Texte présenté:
+++

Les capitaines étant autorisés, en vertu de leur état et commission, à faire des recrues, peuvent en charger des officiers subalternes ou des sergens, en leur donnant des pouvoirs par écrit : la nécessité, qui malheureusement fait étendre ces pouvoirs aux cavaliers, dragons et soldats, ouvre la porte à toutes sortes d'excès, de faussetés, de manœuvres criminelles, toutes également contraires aux droits des citoyens qu'elles violent, et à la dignité du service qu'elles dégradent. Le malheur est encore, et nous souffrons d'être forcés de le dire, que ces pratiques odieuses couvertes du voîle imposant du service du roi, trouvent communément un appui coupable et secret parmi les officiers même, en qui l'intérêt étouffe quelquefois le sentiment de la justice ; en sorte que ces pratiques demeurent souvent impunies, malgré les cris de l'opprimé, le zèle des ministres, et toute la protection qu'ils accordent aux lais.

La connaissance et le jugement des contestations pour raison d'engagements militaires, appartient aux intendants des provinces du royaume. C'est à eux qu'est spécialement confié, par cette attribution, le soin important et glorieux de défendre la liberté des sujets, contre les artifices et les violences des gens de guerre, sur le fait des engagements ; et l'on aurait bien lieu de gémir, que dans un gouvernement aussi juste que celui sous lequel nous avons le bonheur de vivre, ces magistrats, par leur vigilance et l'autorité dont ils sont dépositaires, ne pussent enfin parvenir à détruire des abus aussi condamnables.

Nous espérons qu'on nous pardonnera d'avoir osé élever ici une faible voix dans la cause de l'humanité.

Milices. Elles souffrent beaucoup, sans doute, des moyens forcés qu'on est obligé d'employer pour recruter et entretenir les corps des milices ; mais ces moyens sont nécessaires : le législateur doit seulement s'occuper du soin d'en tempérer la rigueur, par tous les adoucissements possibles, et de les faire tourner au profit de la société.

Les milices font la puissance naturelle des états ; elles en étaient même autrefois toute la force : mais depuis que les souverains ont à leur solde des corps de troupes toujours subsistants, le principal est devenu l'accessoire.

Le corps des milices de France est entretenu en paix comme en guerre, plus ou moins nombreux, suivant les conjonctures et les besoins, et forme, en tout temps, un des plus fermes appuis de notre monarchie environnée de nations puissantes, jalouses et toujours armées.

+++

Données:
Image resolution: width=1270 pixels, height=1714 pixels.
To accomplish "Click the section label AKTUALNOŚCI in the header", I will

+++

Travail demandé:
a – Indiquez si chacune des affirmations suivantes concorde avec le texte sur le recrutement et les milices, en répondant par oui ou par non et en citant textuellement les mots décisifs : (i) les contestations portant sur les engagements militaires sont jugées par les intendants des provinces ; (ii) les capitaines ne peuvent confier le soin des recrues qu'à des officiers ; (iii) le corps des milices de France n'est entretenu qu'en temps de guerre.
b – Rédigez la suite du texte sur le recrutement et les milices, en reprenant immédiatement après sa dernière phrase.
Les données forment un ensemble à part, indépendant du texte présenté.

Réponses fournies:
a –
(i) Oui : « La connaissance et le jugement des contestations pour raison d'engagements militaires, appartient aux intendants des provinces du royaume. »
(ii) Non : « peuvent en charger des officiers subalternes ou des sergens », et « la nécessité, qui malheureusement fait étendre ces pouvoirs aux cavaliers, dragons et soldats ».
(iii) Non : « Le corps des milices de France est entretenu en paix comme en guerre ».

b –
Le roi pour concilier l'intérêt de son service avec l'économie intérieure des provinces, par rapport à la culture des terres, ordonne en temps de paix, la séparation des bataillons de milice, lesquels en ce cas ne sont assemblés qu'une fois par an pour passer en revue, et être exercés pendant quelques jours.

C'est ainsi que sans nuire aux travaux champêtres, on prépare ces corps à une discipline plus parfaite ; et qu'on y cultive, dans le loisir de la paix, les qualités militaires qui doivent opérer leur utilité pendant la guerre.

Les intendants des provinces sont chargés de faire la levée des augmentations et des remplacements qui y sont ordonnés ; ils fixent par des états de répartition le nombre d'hommes que chaque paraisse doit fournir relativement à sa force, et procedent à la levée, chacun dans leurs départements, soit par eux-mêmes, soit par leurs subdélégués. Cette levée se fait, comme nous l'avons déjà dit, par voie de tirage au sort entre les sujets miliciables ; il en faut au moins quatre pour tirer un milicien.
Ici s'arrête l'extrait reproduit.